Stored entries:
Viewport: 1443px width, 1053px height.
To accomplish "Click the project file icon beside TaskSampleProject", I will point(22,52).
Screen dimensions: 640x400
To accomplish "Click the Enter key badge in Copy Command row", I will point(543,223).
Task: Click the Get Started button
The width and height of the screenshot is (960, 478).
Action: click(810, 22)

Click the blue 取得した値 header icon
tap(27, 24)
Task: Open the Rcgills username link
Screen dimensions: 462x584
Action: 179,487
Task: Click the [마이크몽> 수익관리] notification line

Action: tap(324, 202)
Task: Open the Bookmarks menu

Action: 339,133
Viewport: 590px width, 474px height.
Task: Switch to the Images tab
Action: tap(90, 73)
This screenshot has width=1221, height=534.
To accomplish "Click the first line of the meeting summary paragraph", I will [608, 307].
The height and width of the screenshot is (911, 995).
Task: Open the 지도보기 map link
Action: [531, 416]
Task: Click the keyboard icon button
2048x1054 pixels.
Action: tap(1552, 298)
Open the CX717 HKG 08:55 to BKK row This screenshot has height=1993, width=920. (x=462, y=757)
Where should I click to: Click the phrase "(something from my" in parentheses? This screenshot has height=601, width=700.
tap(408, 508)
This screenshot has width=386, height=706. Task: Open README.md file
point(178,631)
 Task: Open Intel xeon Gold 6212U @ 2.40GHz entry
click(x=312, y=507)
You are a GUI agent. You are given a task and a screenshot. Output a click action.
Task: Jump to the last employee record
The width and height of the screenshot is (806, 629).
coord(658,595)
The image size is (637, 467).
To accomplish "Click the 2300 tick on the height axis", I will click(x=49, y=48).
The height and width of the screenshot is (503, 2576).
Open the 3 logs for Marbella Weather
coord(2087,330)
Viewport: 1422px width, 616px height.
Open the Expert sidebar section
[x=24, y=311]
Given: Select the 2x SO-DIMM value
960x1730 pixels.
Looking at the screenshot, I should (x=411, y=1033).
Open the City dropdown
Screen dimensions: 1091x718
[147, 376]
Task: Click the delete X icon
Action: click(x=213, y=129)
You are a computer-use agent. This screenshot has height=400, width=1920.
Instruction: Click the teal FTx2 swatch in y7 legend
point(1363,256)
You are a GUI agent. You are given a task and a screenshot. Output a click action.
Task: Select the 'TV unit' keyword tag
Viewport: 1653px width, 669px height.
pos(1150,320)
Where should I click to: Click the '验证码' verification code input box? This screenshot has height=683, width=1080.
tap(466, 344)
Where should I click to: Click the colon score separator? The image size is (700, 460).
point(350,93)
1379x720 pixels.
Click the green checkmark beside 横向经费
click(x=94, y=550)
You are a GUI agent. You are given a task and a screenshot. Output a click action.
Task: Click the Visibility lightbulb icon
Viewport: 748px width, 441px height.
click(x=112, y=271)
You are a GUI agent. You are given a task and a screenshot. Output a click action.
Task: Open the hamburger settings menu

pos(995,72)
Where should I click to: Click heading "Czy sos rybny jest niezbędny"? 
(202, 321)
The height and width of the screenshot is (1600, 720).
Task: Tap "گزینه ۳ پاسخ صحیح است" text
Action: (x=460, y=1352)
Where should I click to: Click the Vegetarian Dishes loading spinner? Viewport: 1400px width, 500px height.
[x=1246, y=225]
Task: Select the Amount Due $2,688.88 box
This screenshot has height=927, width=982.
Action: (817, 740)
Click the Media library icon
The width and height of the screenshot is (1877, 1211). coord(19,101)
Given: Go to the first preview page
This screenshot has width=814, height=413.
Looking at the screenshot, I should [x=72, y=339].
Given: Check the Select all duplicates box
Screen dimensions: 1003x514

### PROBLEM TO WORK ON
Set every line of the data down again, word for word.

### SOLUTION FOR THIS PROBLEM
Viewport: 1443px width, 1053px height.
To accomplish "Click the project file icon beside TaskSampleProject", I will point(22,52).
Screen dimensions: 640x400
To accomplish "Click the Enter key badge in Copy Command row", I will point(543,223).
Task: Click the Get Started button
The width and height of the screenshot is (960, 478).
Action: click(810, 22)

Click the blue 取得した値 header icon
tap(27, 24)
Task: Open the Rcgills username link
Screen dimensions: 462x584
Action: 179,487
Task: Click the [마이크몽> 수익관리] notification line

Action: tap(324, 202)
Task: Open the Bookmarks menu

Action: 339,133
Viewport: 590px width, 474px height.
Task: Switch to the Images tab
Action: tap(90, 73)
This screenshot has width=1221, height=534.
To accomplish "Click the first line of the meeting summary paragraph", I will [608, 307].
The height and width of the screenshot is (911, 995).
Task: Open the 지도보기 map link
Action: [531, 416]
Task: Click the keyboard icon button
2048x1054 pixels.
Action: tap(1552, 298)
Open the CX717 HKG 08:55 to BKK row This screenshot has height=1993, width=920. (x=462, y=757)
Where should I click to: Click the phrase "(something from my" in parentheses? This screenshot has height=601, width=700.
tap(408, 508)
This screenshot has width=386, height=706. Task: Open README.md file
point(178,631)
 Task: Open Intel xeon Gold 6212U @ 2.40GHz entry
click(x=312, y=507)
You are a GUI agent. You are given a task and a screenshot. Output a click action.
Task: Jump to the last employee record
The width and height of the screenshot is (806, 629).
coord(658,595)
The image size is (637, 467).
To accomplish "Click the 2300 tick on the height axis", I will click(x=49, y=48).
The height and width of the screenshot is (503, 2576).
Open the 3 logs for Marbella Weather
coord(2087,330)
Viewport: 1422px width, 616px height.
Open the Expert sidebar section
[x=24, y=311]
Given: Select the 2x SO-DIMM value
960x1730 pixels.
Looking at the screenshot, I should (x=411, y=1033).
Open the City dropdown
Screen dimensions: 1091x718
[147, 376]
Task: Click the delete X icon
Action: click(x=213, y=129)
You are a computer-use agent. This screenshot has height=400, width=1920.
Instruction: Click the teal FTx2 swatch in y7 legend
point(1363,256)
You are a GUI agent. You are given a task and a screenshot. Output a click action.
Task: Select the 'TV unit' keyword tag
Viewport: 1653px width, 669px height.
pos(1150,320)
Where should I click to: Click the '验证码' verification code input box? This screenshot has height=683, width=1080.
tap(466, 344)
Where should I click to: Click the colon score separator? The image size is (700, 460).
point(350,93)
1379x720 pixels.
Click the green checkmark beside 横向经费
click(x=94, y=550)
You are a GUI agent. You are given a task and a screenshot. Output a click action.
Task: Click the Visibility lightbulb icon
Viewport: 748px width, 441px height.
click(x=112, y=271)
You are a GUI agent. You are given a task and a screenshot. Output a click action.
Task: Open the hamburger settings menu

pos(995,72)
Where should I click to: Click heading "Czy sos rybny jest niezbędny"? 
(202, 321)
The height and width of the screenshot is (1600, 720).
Task: Tap "گزینه ۳ پاسخ صحیح است" text
Action: (x=460, y=1352)
Where should I click to: Click the Vegetarian Dishes loading spinner? Viewport: 1400px width, 500px height.
[x=1246, y=225]
Task: Select the Amount Due $2,688.88 box
This screenshot has height=927, width=982.
Action: (817, 740)
Click the Media library icon
The width and height of the screenshot is (1877, 1211). coord(19,101)
Given: Go to the first preview page
This screenshot has width=814, height=413.
Looking at the screenshot, I should [x=72, y=339].
Given: Check the Select all duplicates box
Screen dimensions: 1003x514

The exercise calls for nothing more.